Kann nicht auch Saisonalität eine Rolle bei den sinkenden Zahlen gespielt haben? In anderen Ländern in Europa fallen die Zahlen sogar noch stärker, obwohl früher gelockert wurde oder Maßnahmen sehr viel weniger streng waren als in Deutschland.

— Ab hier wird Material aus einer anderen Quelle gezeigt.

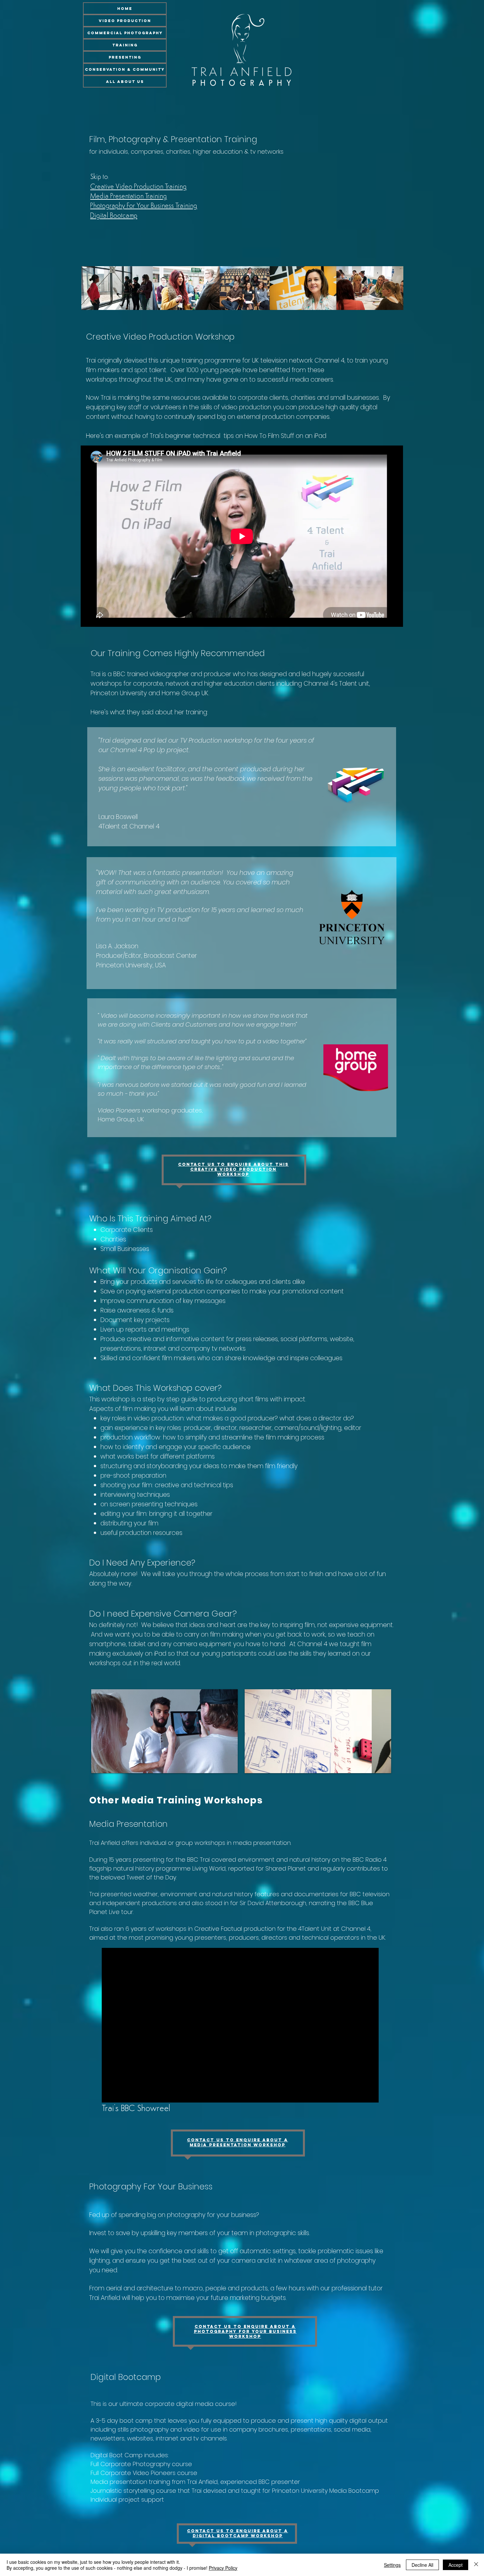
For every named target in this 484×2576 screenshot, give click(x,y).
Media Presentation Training (128, 196)
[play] (228, 1763)
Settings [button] (392, 2565)
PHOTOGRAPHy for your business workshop (245, 2334)
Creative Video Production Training (138, 187)
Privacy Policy (223, 2567)
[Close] (476, 2565)
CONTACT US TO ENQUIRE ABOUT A (245, 2326)
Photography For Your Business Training (143, 206)
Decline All (422, 2565)
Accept (455, 2565)
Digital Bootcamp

Schuppert: Dass die Zahlen seit Ostern deutschlandweit so präzise der blauen Kurve folgen, ist natürlich in gewisser Weise ein Zufall. Also dass die gesamten Maßnahmen, die man ergriffen hat, tatsächlich so gewirkt haben, nach der Notbremse, die damals beschlossen worden ist. Ob das nun der bundesweiten Notbremse geschuldet ist, oder regionalen Maßnahmen bei Ausbrüchen, ist für das Modell nicht relevant.

Also spielt Saisonalität keine Rolle?

Schuppert: Doch, die ist im Modell auch berücksichtigt, allerdings erst ab Mai. Im April war die Impfung eingebaut und die Kontaktbeschränkungen, mit dem Effekt, dass das Ausbreitungsverhalten, gemessen am R-Wert sich entsprechend dem Verlauf von Februar entwickelt hätte. Durch welche Maßnahmen das letztlich erreicht wurde, ist im Modell nicht explizit simuliert.

Ich kann ehrlich gesagt keinen Unterschied zwischen dem pessimistischen und dem optimistischen Impfszenario erkennen. Gibt es da keinen?

Schuppert: Doch, die Kurven sind unterschiedlich. Nicht im März und nicht im April. Aber ab Juni, Juli sieht man die Differenz dann deutlich, sie beträgt etwa 30 Prozent. Und wenn wir simulieren, was passiert, wenn wir jetzt öffnen für Nicht-Geimpfte, also dass wir wieder in einen Zustand übergehen wie letztes Jahr, dass die Leute in den Urlaub fahren und generell geöffnet wird, wird der Unterschied sehr deutlich.